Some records
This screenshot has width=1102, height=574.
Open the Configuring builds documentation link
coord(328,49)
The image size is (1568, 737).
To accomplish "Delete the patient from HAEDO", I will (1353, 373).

= Goal =
Copy every item above word for word, keeping each line as it appears.

= Written response =
This screenshot has width=1102, height=574.
Open the Configuring builds documentation link
coord(328,49)
The image size is (1568, 737).
To accomplish "Delete the patient from HAEDO", I will (1353, 373).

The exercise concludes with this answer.